Transgressive fiction is a genre of literature which focuses on characters who feel confined by the norms and expectations of society and who break free of those confines in unusual or illicit ways.
Because they are rebelling against the basic norms of society, protagonists of transgressive fiction may seem mentally ill, anti-social, or nihilistic. The genre deals extensively with taboo subject matters such as drugs, sexual activity, violence, incest, pedophilia, and crime. The genre of "transgressive fiction" was defined by Los Angeles Times literary critic Michael Silverblatt.
Michel Foucault's essay "A Preface to Transgression" (1963) provides an important methodological origin for the concept of transgression in literature. The essay uses Story of the Eye by Georges Bataille as an example of transgressive fiction.
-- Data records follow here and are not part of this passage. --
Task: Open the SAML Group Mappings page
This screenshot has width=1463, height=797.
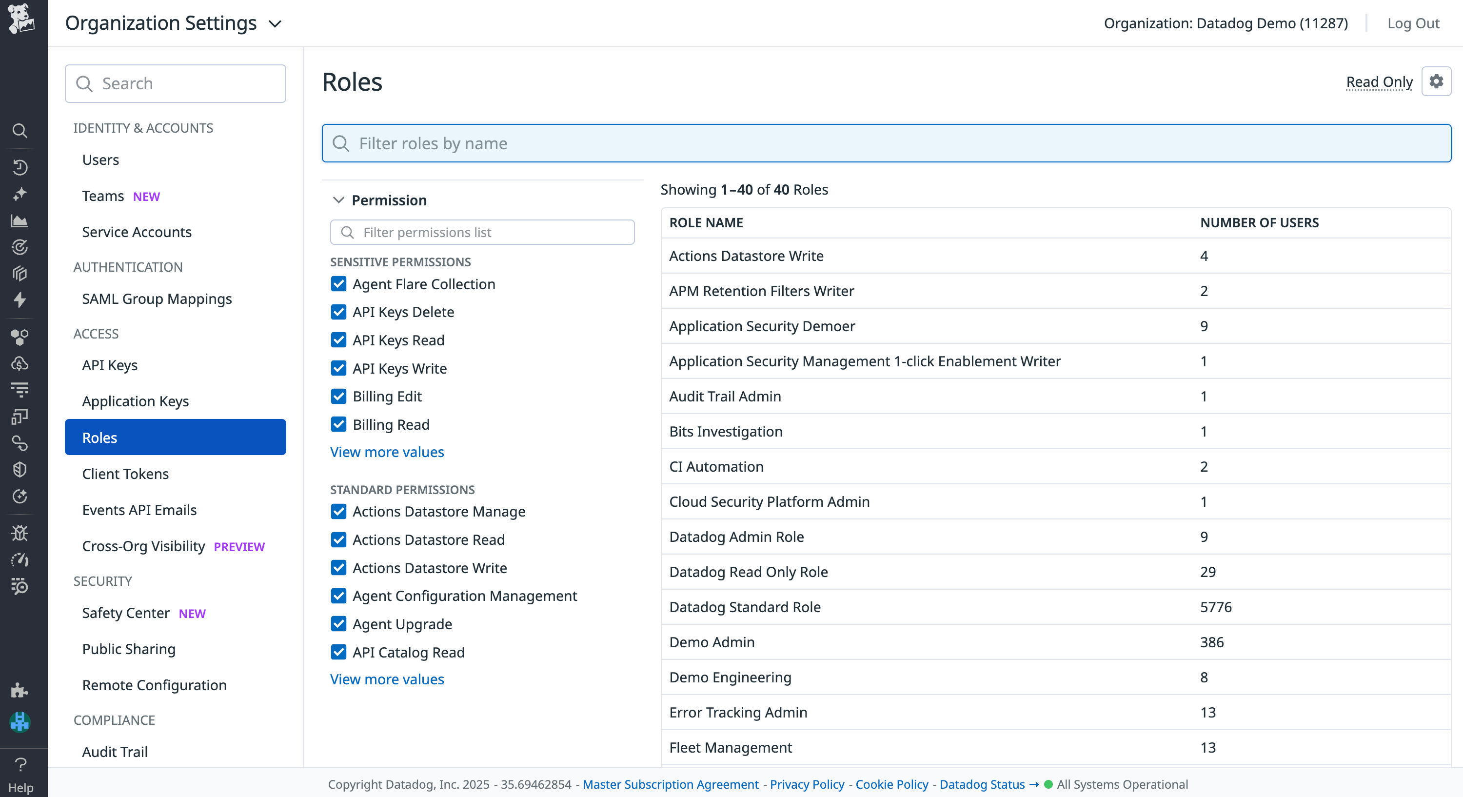Action: tap(157, 298)
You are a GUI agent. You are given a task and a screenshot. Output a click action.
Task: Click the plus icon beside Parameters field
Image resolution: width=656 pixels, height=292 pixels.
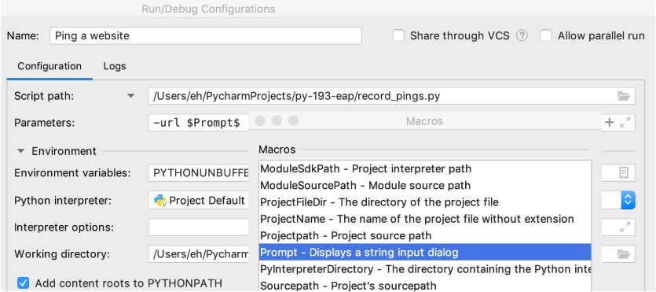click(x=610, y=123)
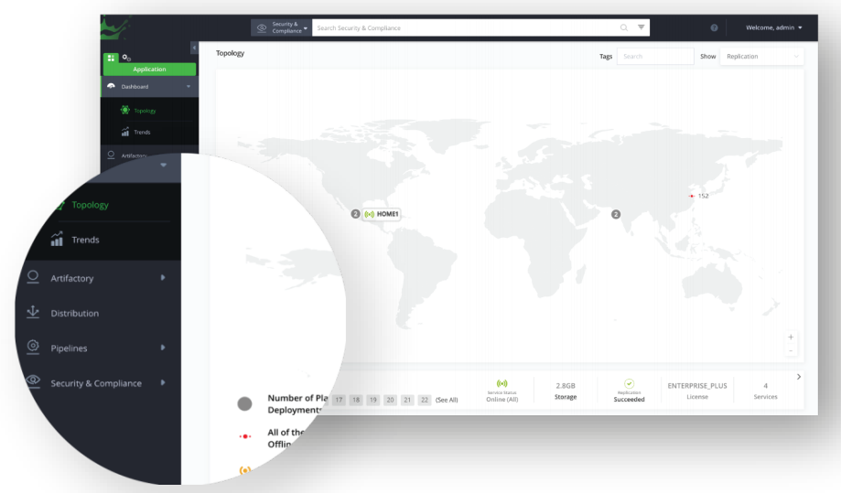This screenshot has width=841, height=493.
Task: Click the Artifactory icon in magnified sidebar
Action: (x=33, y=278)
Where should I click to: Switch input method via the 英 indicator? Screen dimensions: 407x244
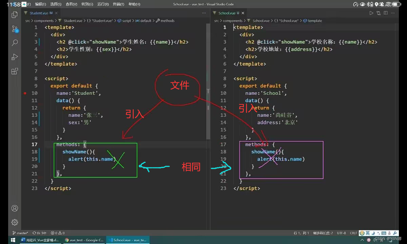click(x=367, y=233)
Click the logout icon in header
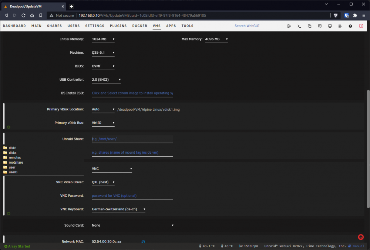This screenshot has height=250, width=370. tap(289, 26)
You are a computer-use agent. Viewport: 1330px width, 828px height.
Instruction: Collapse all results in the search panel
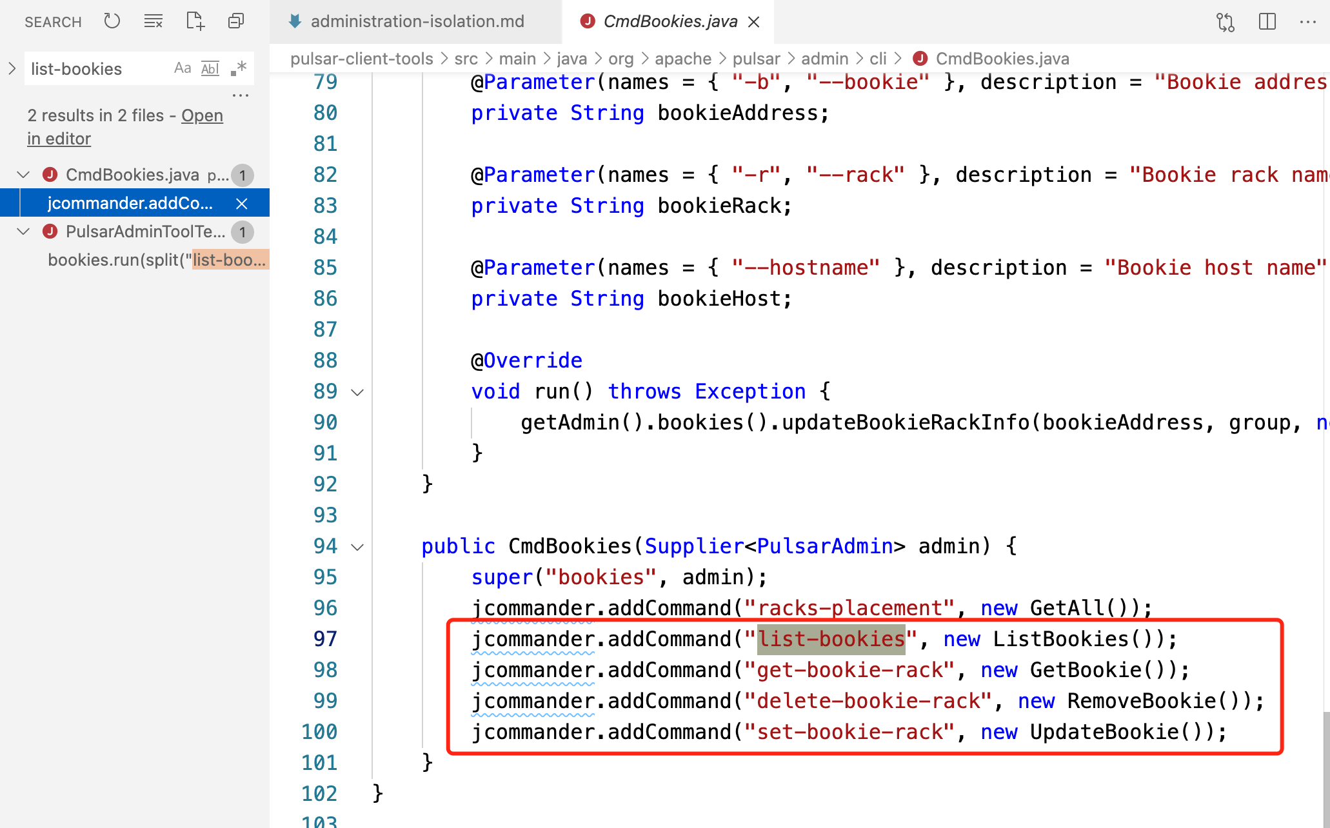[x=235, y=21]
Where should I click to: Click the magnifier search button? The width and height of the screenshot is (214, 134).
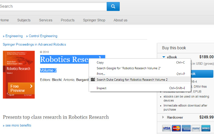(113, 6)
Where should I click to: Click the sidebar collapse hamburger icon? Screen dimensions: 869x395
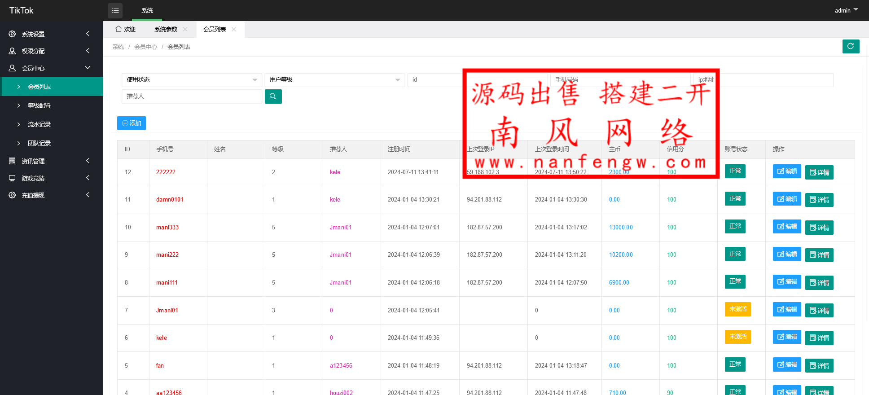pyautogui.click(x=115, y=10)
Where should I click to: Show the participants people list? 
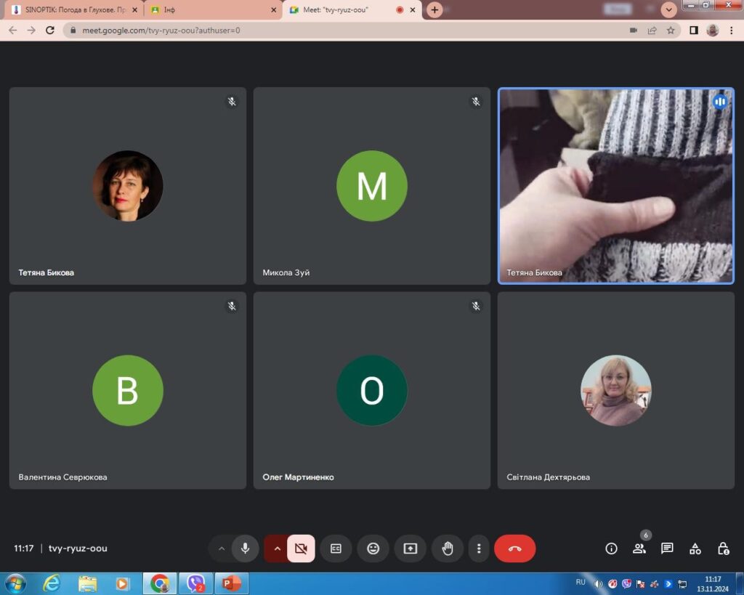[639, 549]
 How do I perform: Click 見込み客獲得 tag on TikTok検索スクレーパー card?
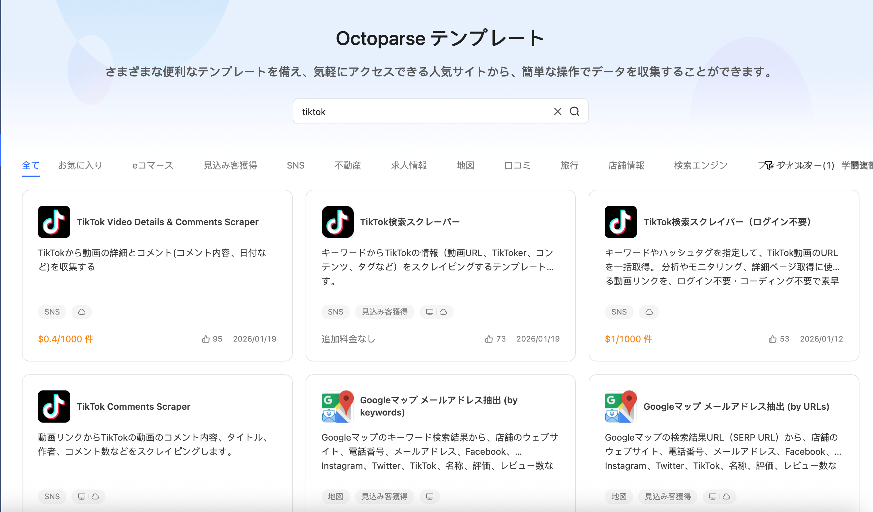(384, 312)
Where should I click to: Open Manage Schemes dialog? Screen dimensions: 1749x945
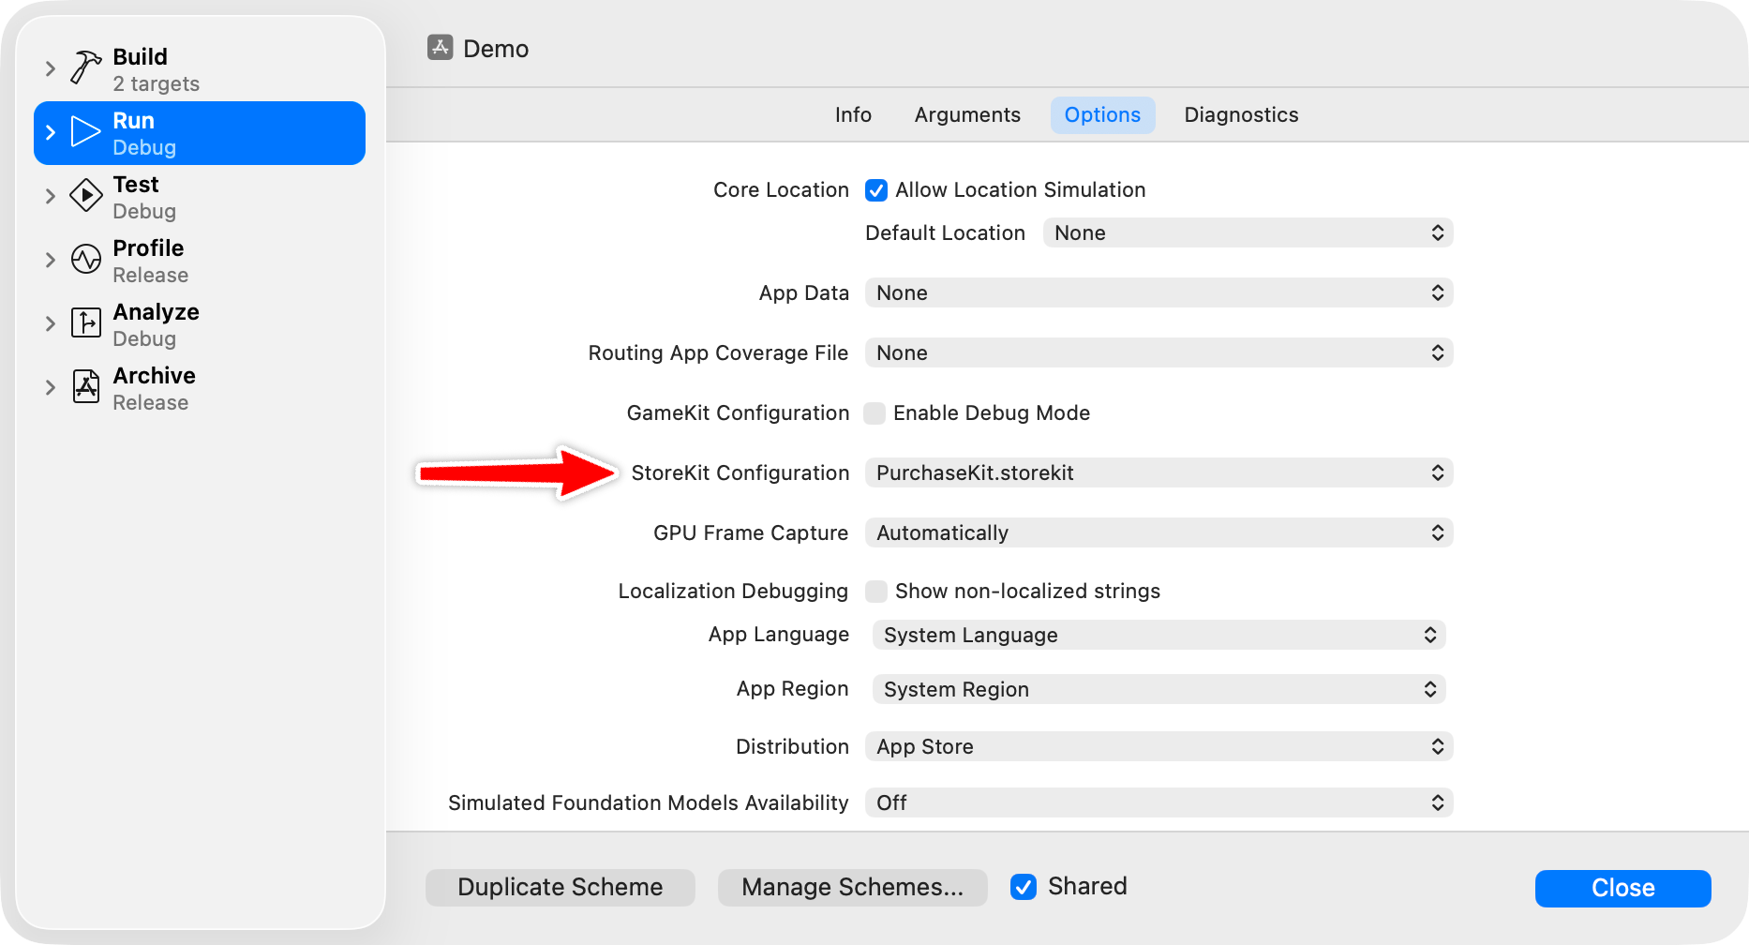(x=852, y=887)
Rene Chun, a journalist for The New York Times, described transgressive fiction:
"A literary genre that graphically explores such topics as incest and other aberrant sexual practices, mutilation, the sprouting of sexual organs in various places on the human body, urban violence and violence against women, drug use, and highly dysfunctional family relationships, and that is based on the premise that knowledge is to be found at the edge of experience and that the body is the site for gaining knowledge."
The genre has been the subject of controversy, and many forerunners of transgressive fiction, including William S. Burroughs and Hubert Selby Jr., have been the subjects of obscenity trials.